:: DATA SECTION

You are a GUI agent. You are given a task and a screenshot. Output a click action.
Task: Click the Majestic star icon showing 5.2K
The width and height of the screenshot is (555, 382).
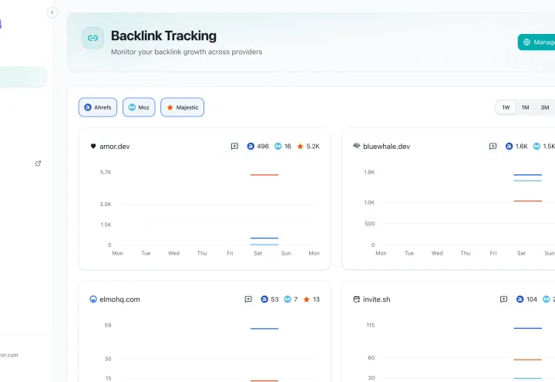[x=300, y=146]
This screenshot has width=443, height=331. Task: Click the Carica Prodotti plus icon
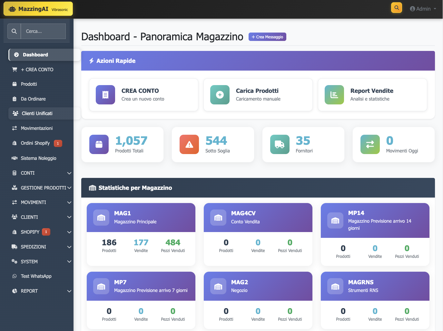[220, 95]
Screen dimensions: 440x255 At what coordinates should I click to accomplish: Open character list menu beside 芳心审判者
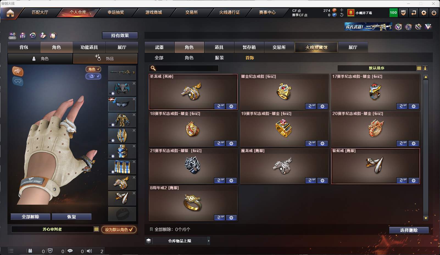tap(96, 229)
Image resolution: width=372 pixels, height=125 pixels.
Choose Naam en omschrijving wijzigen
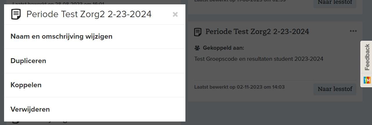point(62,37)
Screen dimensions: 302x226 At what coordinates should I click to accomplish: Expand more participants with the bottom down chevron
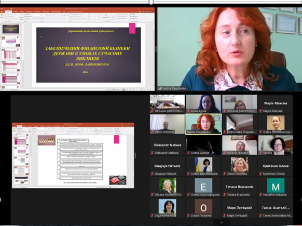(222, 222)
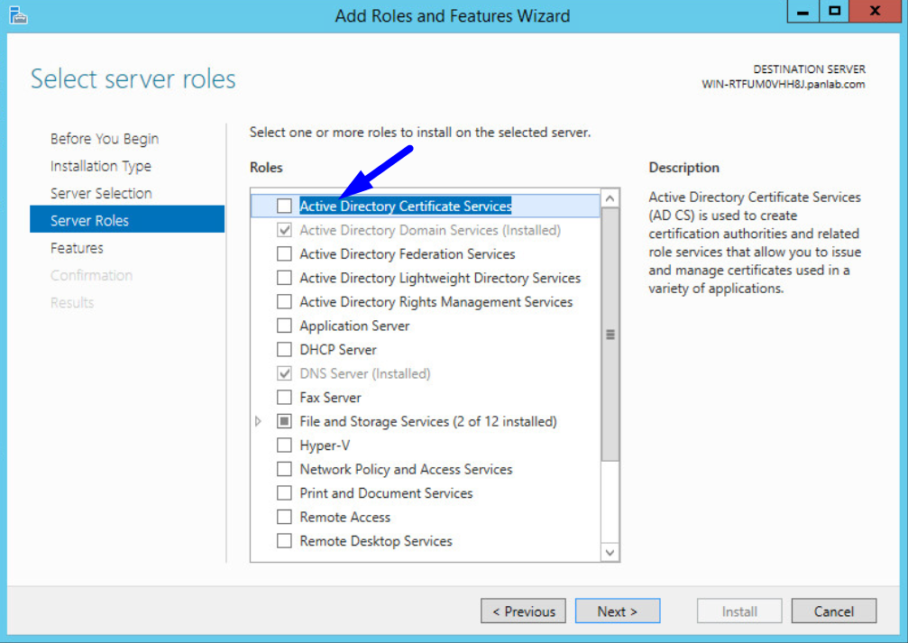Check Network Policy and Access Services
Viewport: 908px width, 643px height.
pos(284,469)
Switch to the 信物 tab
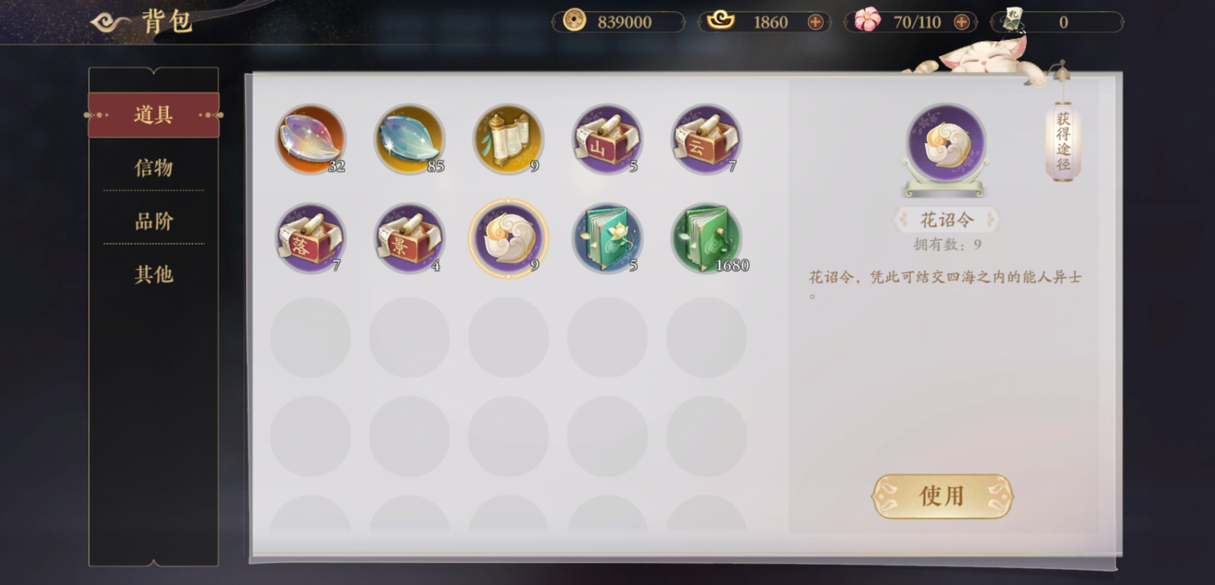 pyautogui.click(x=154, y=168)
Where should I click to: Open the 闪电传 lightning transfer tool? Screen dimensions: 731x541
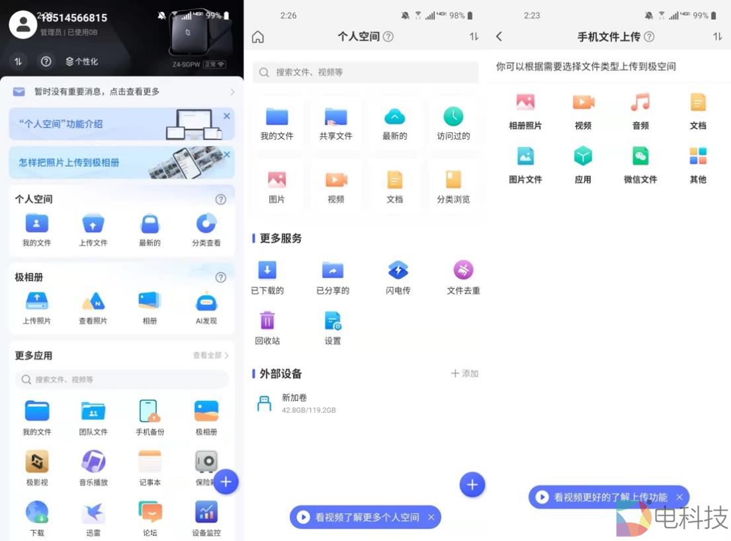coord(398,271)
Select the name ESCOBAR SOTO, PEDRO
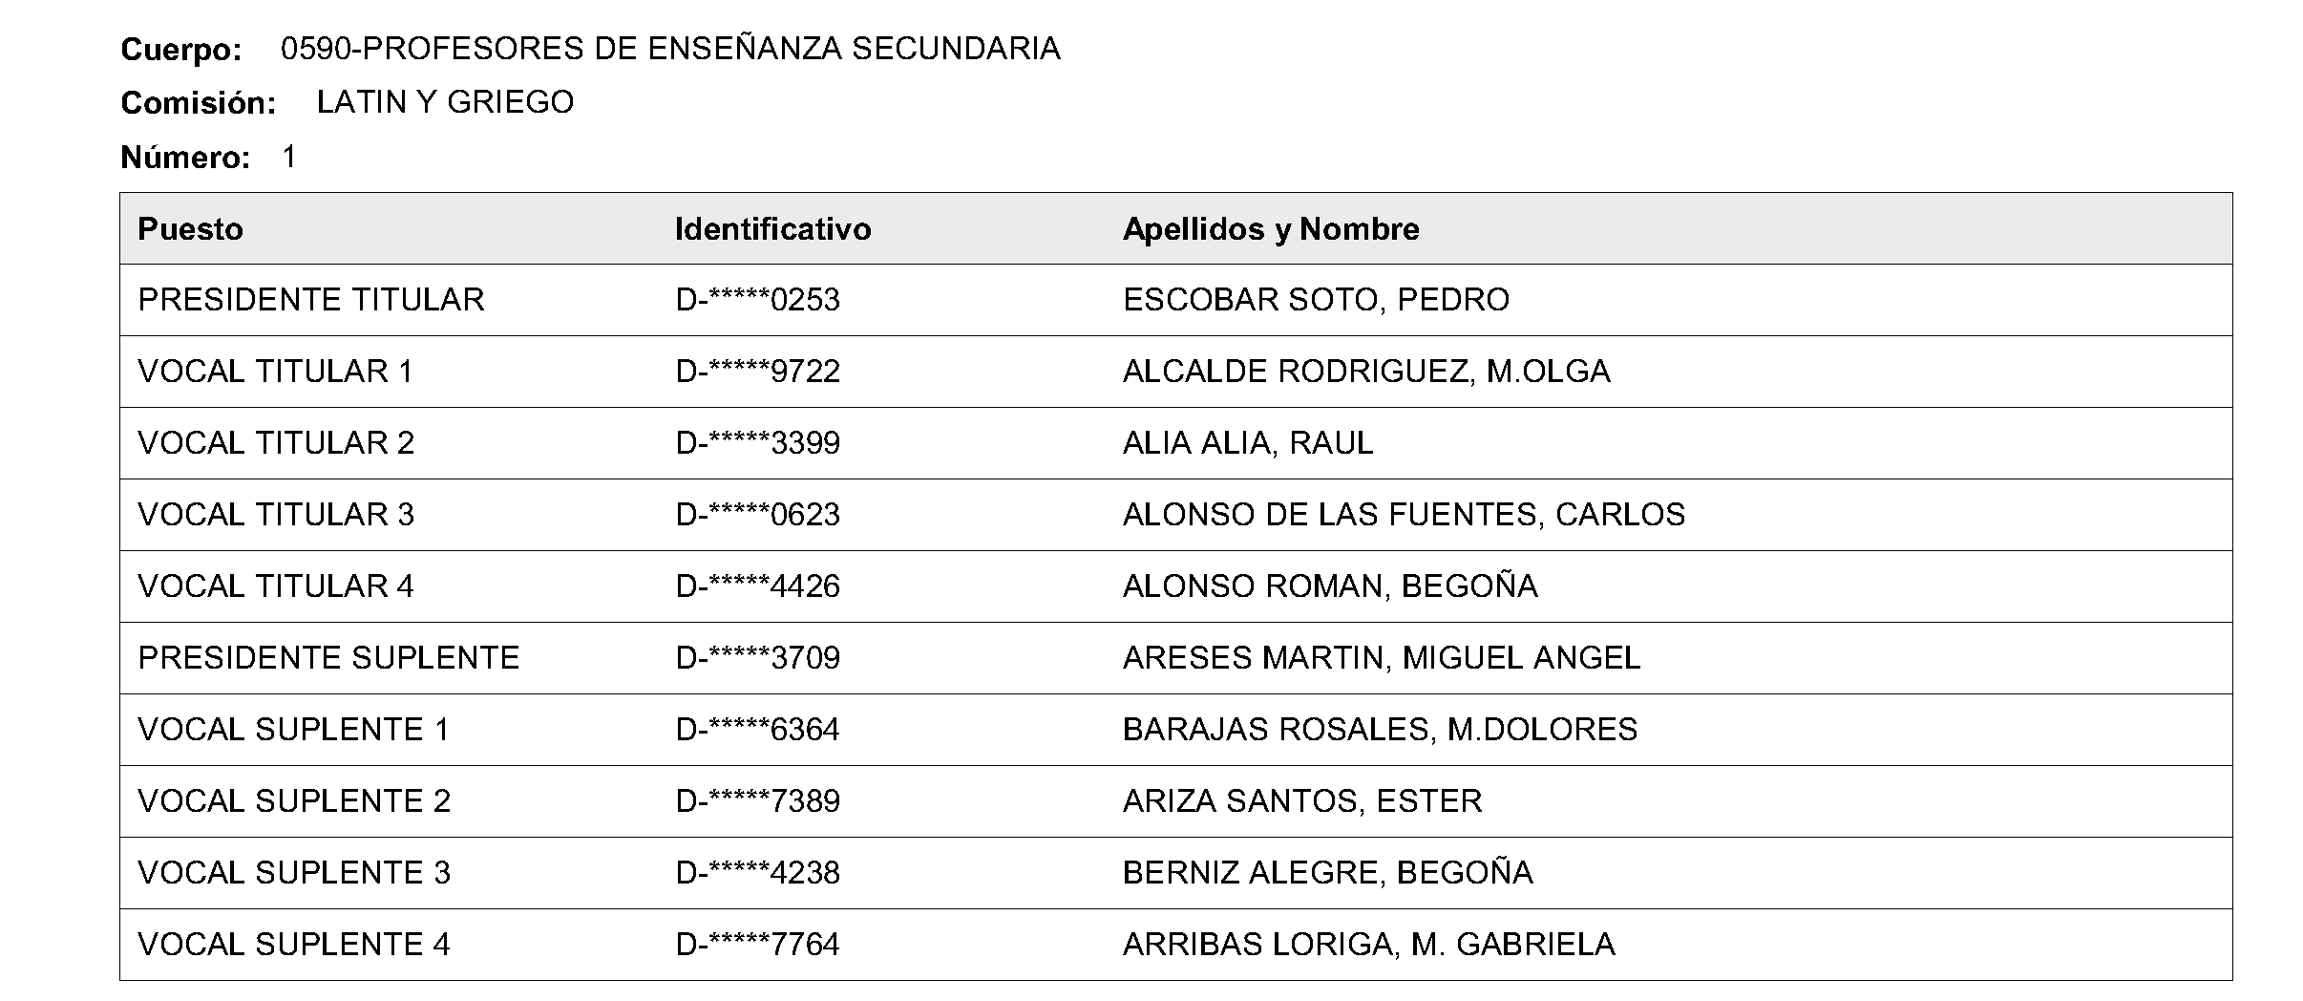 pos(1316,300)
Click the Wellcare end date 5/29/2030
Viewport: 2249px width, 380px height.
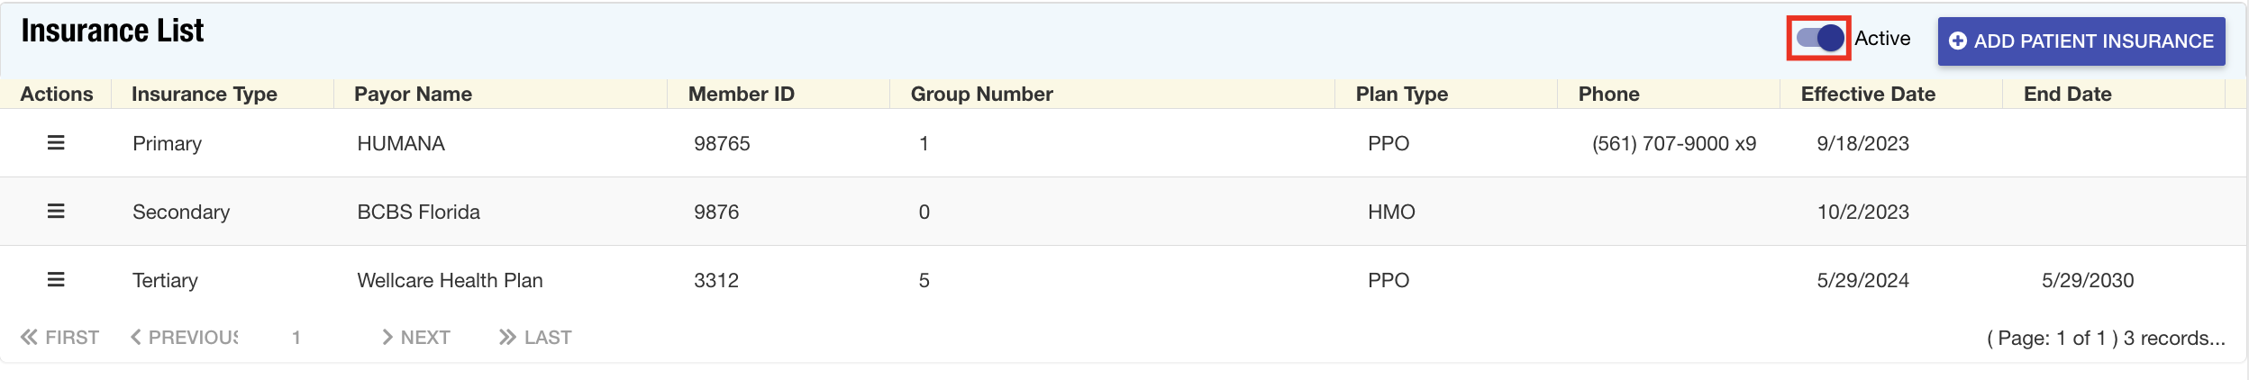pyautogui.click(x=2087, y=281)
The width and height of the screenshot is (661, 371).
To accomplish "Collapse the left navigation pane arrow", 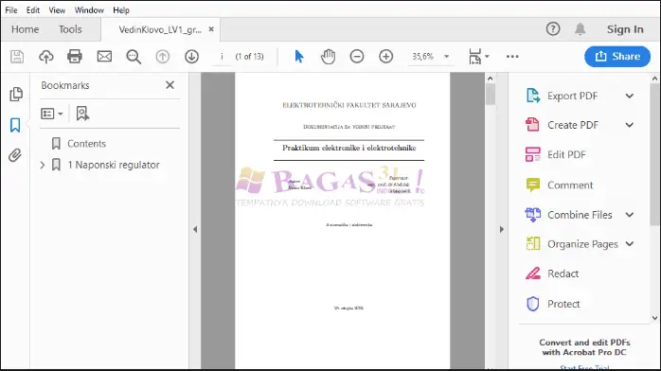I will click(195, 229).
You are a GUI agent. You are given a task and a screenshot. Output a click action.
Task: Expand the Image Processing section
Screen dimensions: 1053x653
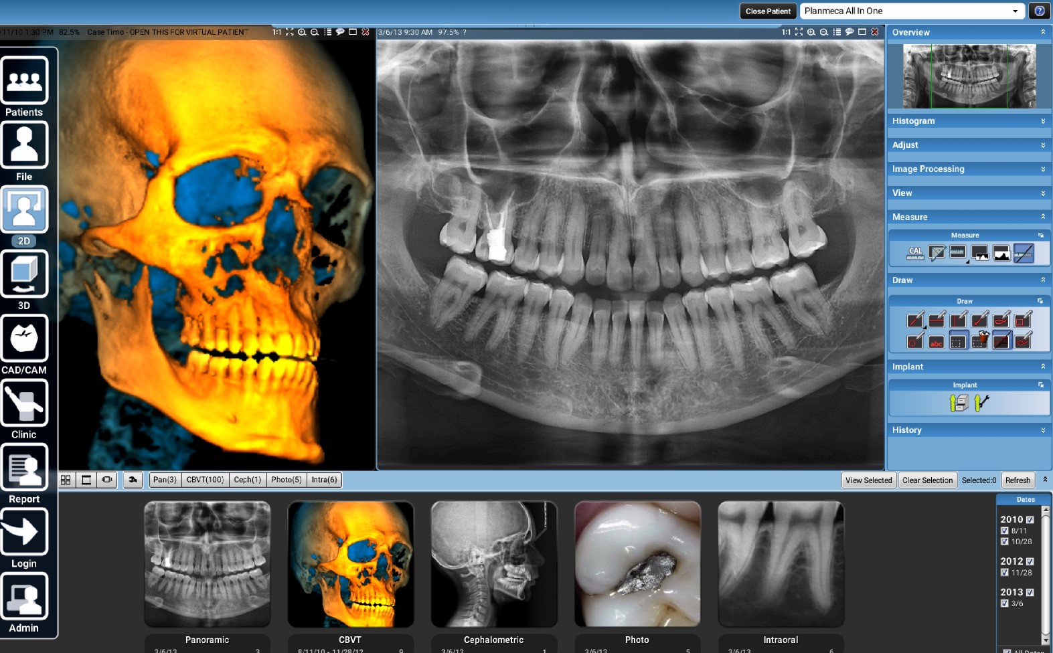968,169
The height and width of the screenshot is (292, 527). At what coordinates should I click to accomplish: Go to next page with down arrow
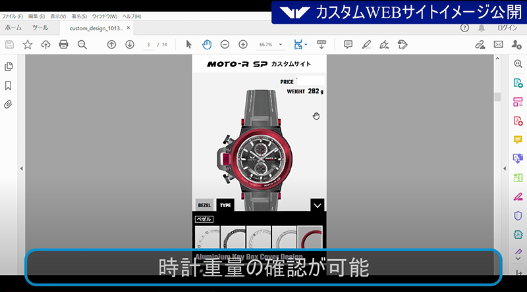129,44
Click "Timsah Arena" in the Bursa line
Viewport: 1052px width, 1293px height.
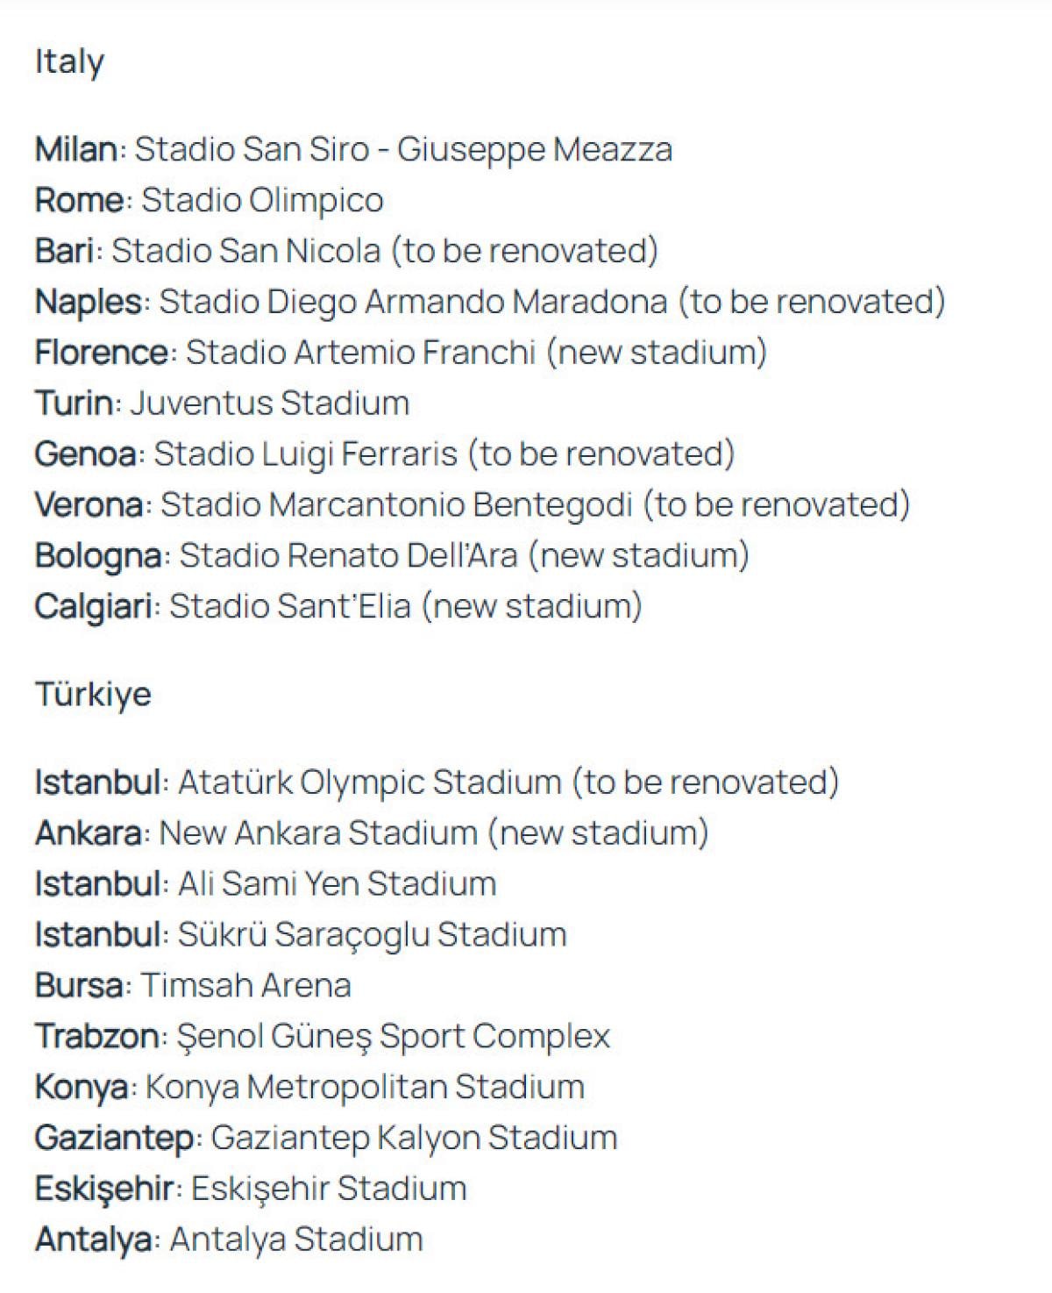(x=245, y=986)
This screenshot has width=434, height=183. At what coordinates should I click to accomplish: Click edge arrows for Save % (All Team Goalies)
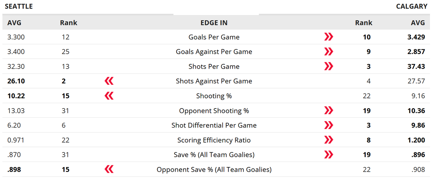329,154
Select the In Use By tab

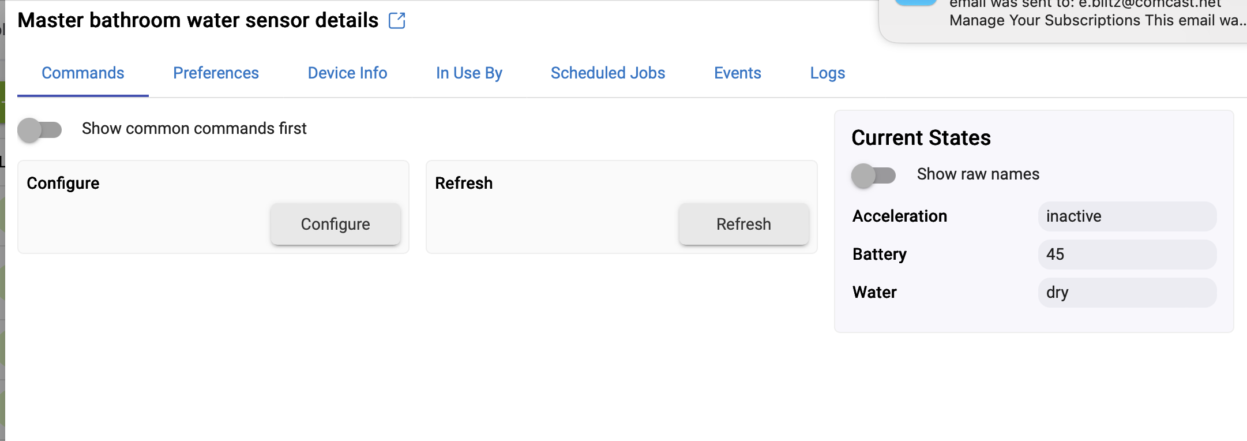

::::

_EXERCISE REQUIREMENTS_
Starting at the line that holds "Viewport: 1052px width, 1293px height.", retype every line through the end of the data, both ends included. Pictures stay out of the copy.

_RESULT OF THE TASK_
Viewport: 1052px width, 1293px height.
(x=245, y=986)
This screenshot has width=434, height=183. At what coordinates should I click to accomplish: Click edge arrows for Save % (All Team Goalies)
329,154
Select the In Use By tab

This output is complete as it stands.